Our friends at the Cato Institute issued a Fiscal Policy report card on America’s governors in 2024.
This report grades governors on their fiscal policies from a limited‐government perspective. Governors receiving an A are those who have cut taxes and spending the most, whereas governors receiving an F have increased taxes and spending the most. Any guess where Gov. Tim Walz ranks?
Check out Cato’s analysis of Walz’s leadership:
Tim Walz is a former member of the US House of Representatives and served in the Army National Guard. He has overseen substantial spending increases and pushed many tax hikes. Minnesota’s general fund budget increased from $51.9 billion in the 2022–2023 biennium to $70.5 billion in the 2024–2025 biennium, a 36 percent increase.115
In 2019, Walz’s budget would have added “$2 billion more in new spending and taxes would increase by $1.3 billion to pay for it, with the rest of the money coming from an existing surplus.”116 But he compromised with the legislature, and the final tax increase was about $330 million annually. Walz also pushed for higher gas taxes and higher vehicle fees to raise about $1 billion annually for transportation, but those increases were rejected.
Walz pushed for more tax hikes in 2021. He proposed adding a new individual income tax rate of 10.85 percent above the current top rate of 9.85 percent, a surtax on capital gains and dividends, and a hike to the corporate tax rate from 9.8 percent to 11.25 percent. The proposals—which would have raised about $1.6 billion annually—were rejected by the legislature.

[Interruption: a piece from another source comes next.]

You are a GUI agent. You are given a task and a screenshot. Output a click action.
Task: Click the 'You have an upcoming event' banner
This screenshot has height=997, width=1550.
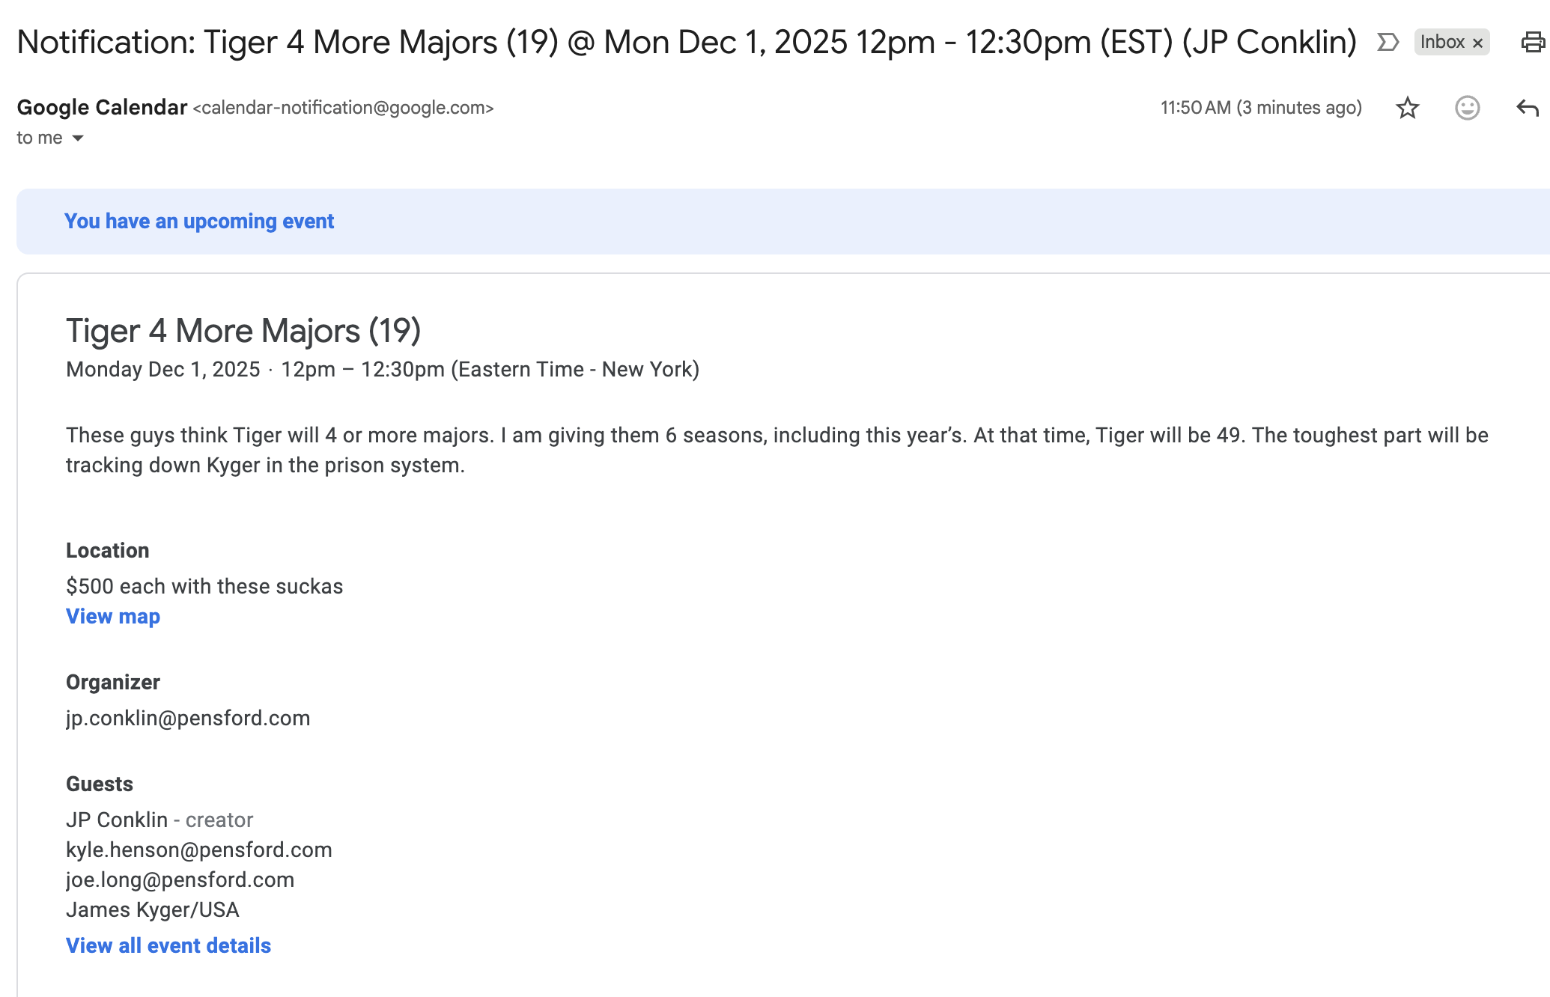pyautogui.click(x=199, y=221)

In 2022, Walz said, “Cutting taxes for the wealthiest amongst us will not guarantee opportunities in Minnesota for the wider variety of folks, and it certainly won’t grow our economy from the middle out.”117 But Minnesota’s high tax rates are undermining the economy and driving away wealthy people, who include highly skilled job-creating entrepreneurs. IRS data show that the state loses about 10 households earning more than $200,000 for every 6 that it gains.118
In 2023, Democrats took control of the legislature and Walz pushed ahead with permanent tax hikes on businesses and high earners, while handing out low-income credits and one-time rebates totaling about $1 billion.119 In signing HF 1938, Walz raised taxes on businesses with foreign income, reduced the standard deduction for high earners, and imposed a new tax on the investment income.

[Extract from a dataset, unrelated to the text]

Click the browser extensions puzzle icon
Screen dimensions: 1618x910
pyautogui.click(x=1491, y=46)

Walz hit the middle class with HF 2887, which raised taxes and fees on vehicles and transportation. The increases included indexing the gas tax for inflation, increasing vehicle registration taxes, raising fees on deliveries, and raising sales taxes in the Twin Cities area.120
The governor hit the middle class again in 2023 with a massive tax hike to pay for a new mandatory paid family leave program. The legislation imposed a 0.7 percent tax on wages beginning in 2026 to fund the program benefits, but then new legislation in 2024 increased the tax rate to 0.88 percent of wages. An accounting analysis of the plan found that the tax will raise $1.2 billion in the first year of operation and rising amounts after that.121
Cold northern states such as Minnesota that are suffering from out-migration need to adopt taxpayer-friendly policies to stem the population outflow. Minnesota ranks 44th on the Tax Foundation’s state business tax climate index.122 That state will likely continue losing business investment and high earners to warmer and lower-tax states until it adopts a leaner government and reduced tax rates.